これは、2011年にマンチェスターのナショナル・サイクリング・センターで「テストジェル」30袋を注文して所持していたからだ。
テストステロンとは?
テストステロンとはホルモンの一種で、男性の場合、睾丸から血液中に分泌され、体内の器官や組織に運ばれ、多くの機能を刺激する化学伝達物質である。
元々は身体の中にある物質だ。
簡単に説明すると、テストステロンは
- 除脂肪体重の維持
- 増加認知機能の向上
- 骨密度を高め、骨粗しょう症などの予防に役立つ
- ワークアウトからの回復能力を高める
- 筋肉や骨格の成長を助ける
- 高い集中力、やる気を促す
これが主なメリットで良いことずくめ。筋肉が酸素を必要とするスポーツでは、赤血球の生成プロセスを促進することも重要となる。
そして、心理的なものを利用したパフォーマンス向上もある。テストステロンは、より自発的な努力を促す行動適応に寄与することが研究で示唆されている。
例えば、セッション中によりハードに取り組むようになるそうだ。やる気スイッチというやつか。
これは、運動前の唾液中テストステロン値と、自己選択したレジスタンストレーニングの負荷および女性ネットボールプレーヤーのパフォーマンスとを関連付けた研究で強調されている。
年齢によって低下
40歳前後から、テストステロンレベルは毎年約1%ずつ低下する。
その理由はまだ不明だが、コルチゾールレベル(ストレスホルモン)の上昇、体格の減少、テストステロンの生成を助ける黄体形成ホルモンの変化が原因である可能性が示唆されている。
2011年にハワイで開催されたアイアンマン世界選手権での研究は、この運動誘発性のテストステロン低下を浮き彫りにした。
長距離トライアスロン選手22人を検査したところ、正常と考えられる血清テストステロン濃度を示したのはわずか9人だった。

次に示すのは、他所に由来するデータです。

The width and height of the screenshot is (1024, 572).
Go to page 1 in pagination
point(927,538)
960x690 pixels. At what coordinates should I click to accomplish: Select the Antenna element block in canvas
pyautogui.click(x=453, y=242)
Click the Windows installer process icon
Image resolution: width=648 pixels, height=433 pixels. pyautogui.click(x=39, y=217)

女性サイクリストもこのテストステロン低下に耐え、男性の10分の1程度の濃度で体内を循環している。
女性の場合、テストステロンはエストロゲンに変換され、生殖、成長、健康全般に重要な役割を果たしている。
男性では、減少すると更年期障害や自律神経失調症など様々な症状が現れてしまう。
体重増加
ありがたいことにウェイトトレーニングをするとテストステロンの減少に効果がある。
定期的なジムワークは、テストステロンレベルを上げるという点で、持久的な運動とは正反対であり、35歳以上の人は1週間を80%のライドと20%の筋力トレーニングに分けるべきだという強い主張があるのはそのためだ。

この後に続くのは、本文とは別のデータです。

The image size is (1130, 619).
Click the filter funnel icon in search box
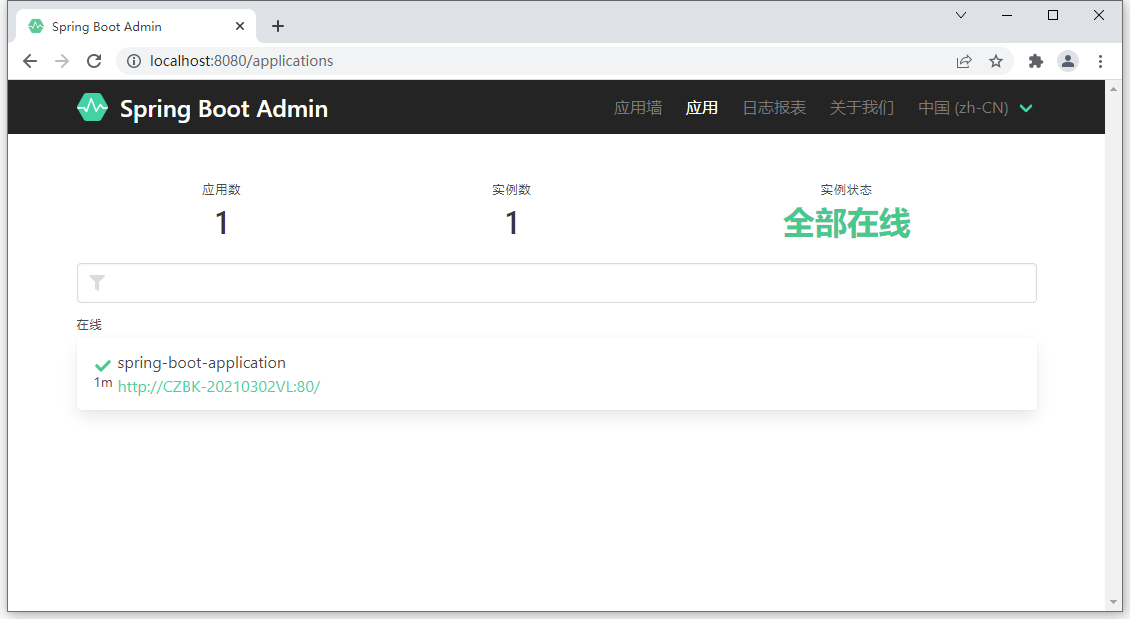pyautogui.click(x=97, y=283)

筋力トレーニングとは、ウェイト、自重、プライオメトリックスのどれでもいい。
どれを選んでも、パワー出力、回復速度、スタミナがすべて上がる、あるいは少なくともロスが減るというエビデンスがある。
どのエクササイズが有効かというと、脚のスクワット、デッドリフト、ランジは欠かせない。
活性化された筋肉量の多さがテストステロンの反応に関係するというのが、一般的な見解となっている。
筋トレセッションの絶対的な負荷(量と強度)もテストステロン反応に関係していると考えられている。
食事に関する懸念
テストステロンの量を減らさないためには、食生活も見直すべきだ。
テストステロンはコレステロールで構成される分子なので、サバやナッツ類、良質なオリーブオイルなど、良質な脂肪を摂るか、タラ肝油のサプリメントを摂ることが良い。
学術誌『Alcoholism: Journal Alcoholism: Clinical and Experimental Research』誌は、アルコールがテストステロンのレベルを低下させることも明らかにしている。
これはアルコールがテストステロンの合成を阻害するためかもしれない。
それでも、それが運動後の至福の一杯ならば、低アルコールの選択肢にもっと手を伸ばすのが良い。きっぱりと止めるというのは、逆にストレスになりそうですね。